The Grand Junction Sentinel’s Charles Ashby updates on the developing scandal over Colorado GOP Chairman Ken Buck’s management of the COVID-addled 2020 assemblies, the apparent fudging of the results of which is threatening to plunge an already beleaguered party facing another round of destruction at the polls in November into even more intraparty chaos:
The chairman of the Colorado Republican Party, U.S. Rep. Ken Buck, formed a special commission Wednesday to review the party’s assembly nomination and ballot designation processes, some of which the 4th District congressman is deeply involved with himself. [Pols emphasis]
Controversies in the party’s nomination process first came to light in a Denver Post story last week that included a recording of Buck ordering Eli Bremer, the GOP chairman for Senate District 10, to place a candidate on the June primary ballot who only received 24% of the vote at the district’s assembly in March. His opponent, state Rep. Larry Liston, R-Colorado Springs, received 76%.

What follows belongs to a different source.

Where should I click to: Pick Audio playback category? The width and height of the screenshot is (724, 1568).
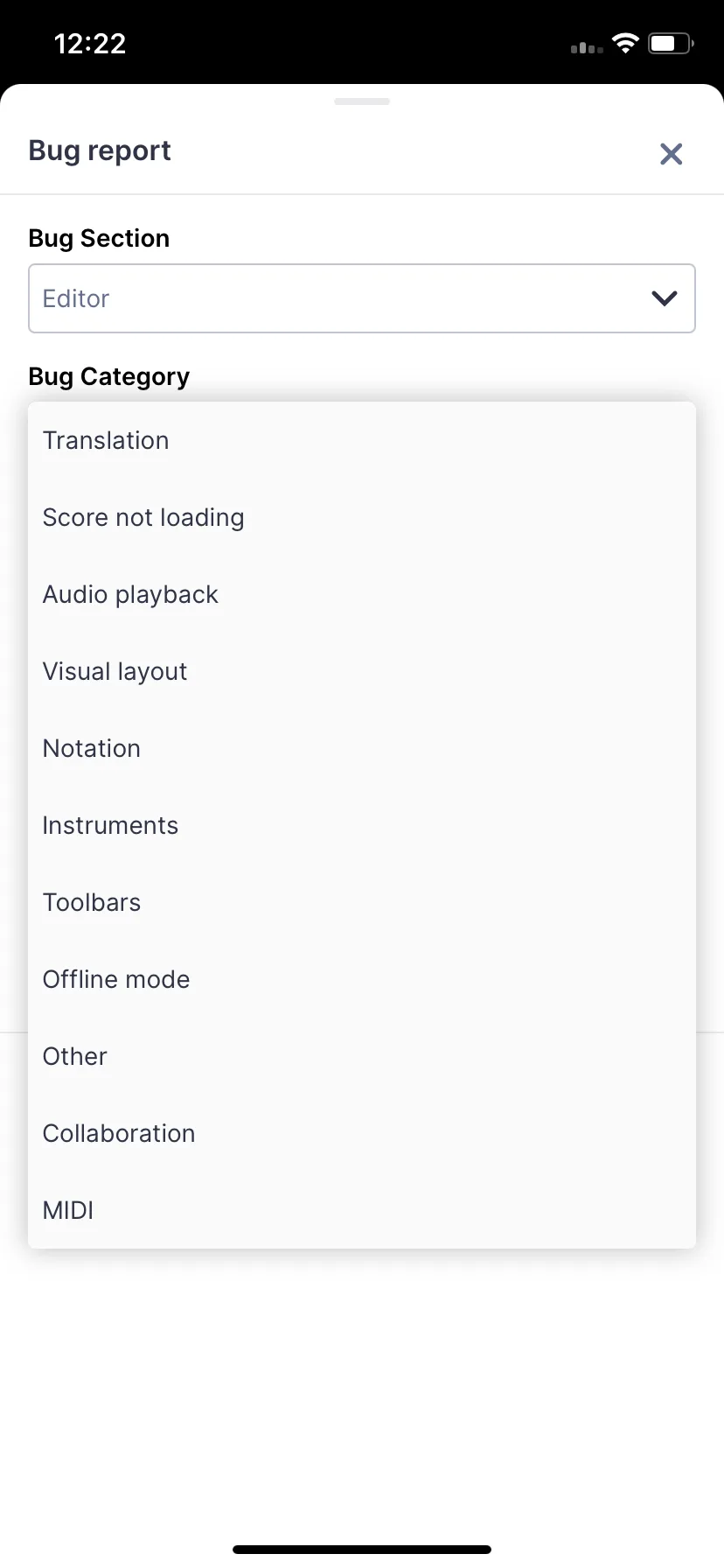130,594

If the news that Buck is forming a special commission to look into irregularities that Buck himself appears to have not only been party to but directed sounds familiar to you, it’s because almost exactly one year ago this headline ran in the Colorado Springs Gazette:

That’s right, patient readers–this strategy of setting up an “investigation” to investigate one’s own actions, thus delaying accountability, allowing time to settle emotions, and burying misconduct eventually under procedural jargon in a report no one reads, is a thing that Ken Buck does:
U.S. Rep. Ken Buck, chairman of the Colorado Republican Party, has asked a state lawmaker to lead an inquiry into allegations by another legislator that the March party election won by Buck was so riddled with errors and irregularities that its final results could be open to question.
Buck told Colorado Politics that he’s enlisted state Rep. Mark Baisley of Roxborough Park to assemble a panel to examine allegations made by state Rep. Susan Beckman, a Littleton Republican and Buck’s chief rival in the March party election.

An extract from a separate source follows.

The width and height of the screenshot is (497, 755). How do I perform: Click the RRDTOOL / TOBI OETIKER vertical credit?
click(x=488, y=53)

After Baisley and his team investigate Beckman’s complaints, Buck said he wants them to issue recommendations on party election procedures — potentially including holding another vote for state party chairman. [Pols emphasis]
Needless to say, there was never another vote for state party chairman. Within a few days of this story, Colorado GOP vice-chair Kristi Burton Brown had filed her ill-conceived recall attempt against Democratic Rep. Tom Sullivan, Ken Buck got busy in Washington making himself and the party look as bad as possible during the long impeachment inquiry, and the news cycle moved on from the allegations of electoral treachery that kicked off Buck’s term as Colorado GOP party chairman.
As it turns out, Buck’s electoral treachery, and the method of covering it up, follows a pattern.